According to a new global fraud study, total fraud losses worldwide exceed $6.3 billion. By all measures, that’s a heavy degree of loss to fraud, corruption, bribery and other types of financial crimes.
The survey also found that asset misappropriation is the most common form of occupational fraud – though such cases are the least damaging (with a median loss of $125,000 per case). Financial statement fraud – the type of fraud that befell Enron and Worldcom, for example – is least common, but costs companies the most with a median loss of nearly $1 million per case.
Corruption cases fall squarely in the middle – making up just more than a third of cases in the study, and causing a median loss of $200,000.
The findings were published in the ACFE’s bi-annual Report to the Nations on Occupational Fraud and Abuse. This year, the ACFE received information from CFEs regarding 2,410 fraud cases that were investigated during the past year.
While there are a number of interesting findings – many of which we will explore in future blog posts – there is one that should stand out for business owners everywhere. Fraud detection early in a case is so important, as the longer the clock is ticking the more money it will cost the organization:
The longer a fraud lasted, the greater the financial damage it caused. While the median duration of the frauds in our study was 18 months, the losses rose as the duration increased. At the extreme end, those schemes that lasted more than five years caused a median loss of $850,000.

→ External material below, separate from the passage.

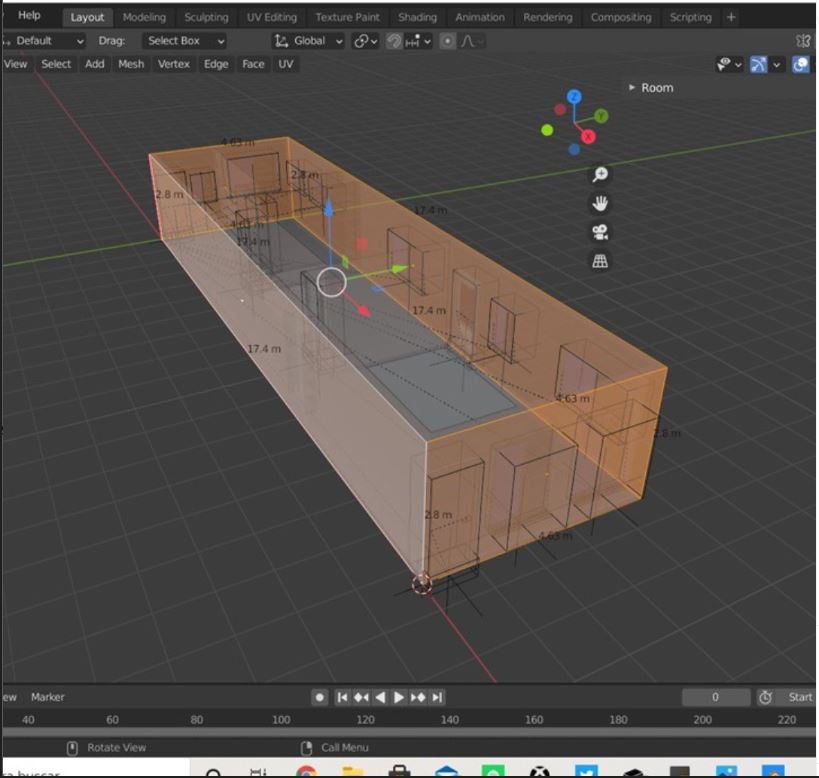The image size is (819, 778).
Task: Switch perspective/orthographic with grid icon
Action: (x=600, y=262)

Five years! It seems amazing that a fraud scheme can last so long, but perhaps not surprising when you consider how many companies are lacking sufficient internal controls designed to detect and prevent fraud. The problem is especially prevalent in smaller companies. Indeed, the report examines internal controls by organization size:
Small organizations had a significantly lower implementation rate of anti-fraud controls than large organizations. This gap in fraud prevention and detection coverage leaves small organizations extremely susceptible to frauds that can cause significant damage to their limited resources.
So, frauds are allowed to continue unchecked in some instances, and they tend to grow bigger as fraudsters feel more brazen, and comfortable that they won’t be detected. In fact, at various anti-fraud conferences, we’ve heard from ex-fraudsters who have described schemes that lasted 6, 8 or even 10 years. By then, they’ve robbed their company blind – and sometimes the only thing that stops them is the company going out of business (or filing bankruptcy).

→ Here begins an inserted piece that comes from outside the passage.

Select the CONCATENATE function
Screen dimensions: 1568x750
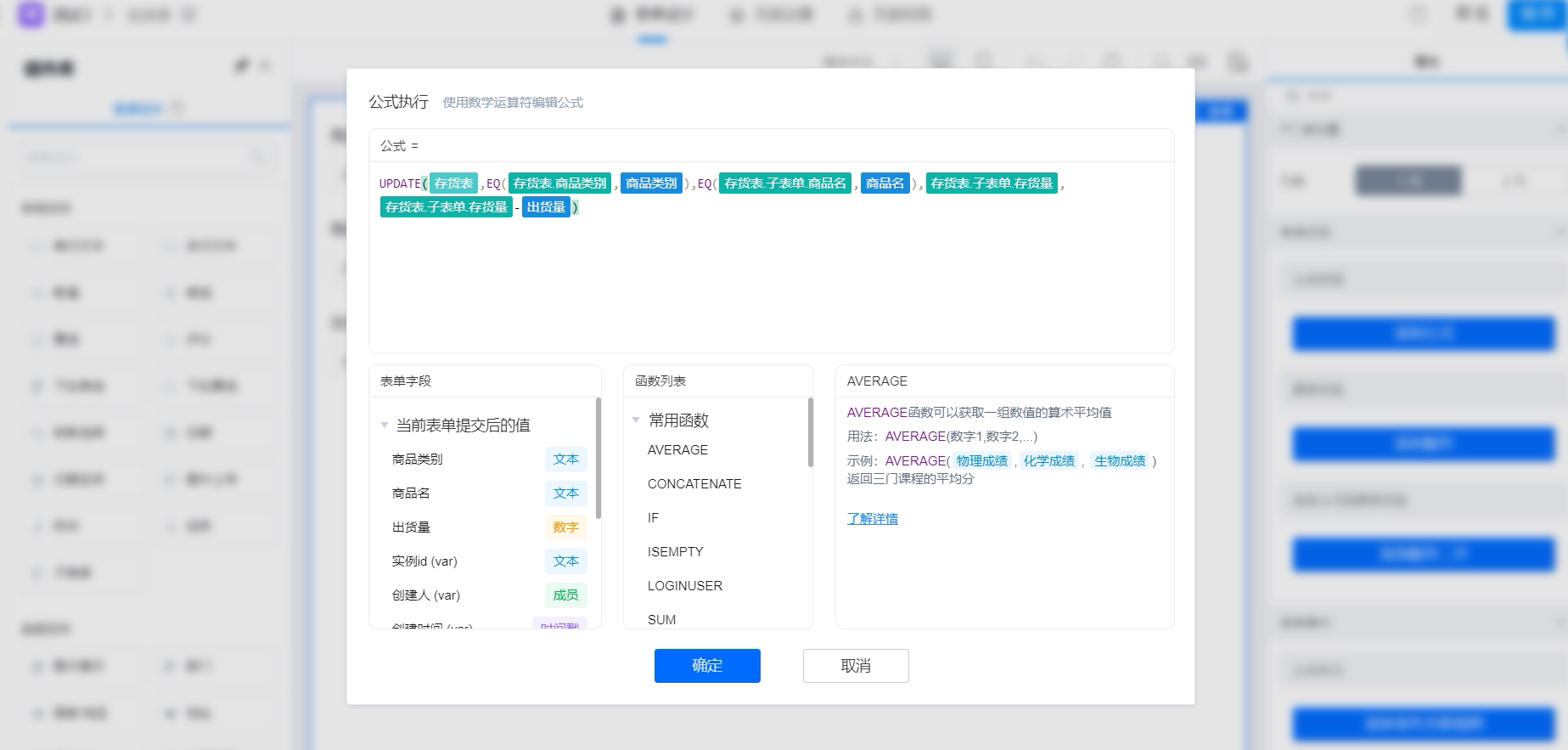point(694,484)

Another important factor in a fraud is how many people are perpetrating it. The study found that as the number of participants in a fraud increases, so do fraud losses. As the study notes:
- The median loss caused by a single perpetrator was $85,000
- When two people conspired, the median loss was $150,000
- Three conspirators caused $220,000 in losses
- Four caused $294,000 in losses
- For schemes with five or more perpetrators, the median loss was $633,000
Studies like this Report are important in understanding the threat and impact of fraud, and they help us benchmark trends and problem areas that need attention. Business owners and directors would be wise to take heed of the statistics, since they can provide guidance in efforts to put controls in place that will help prevent and detect more fraud in the future.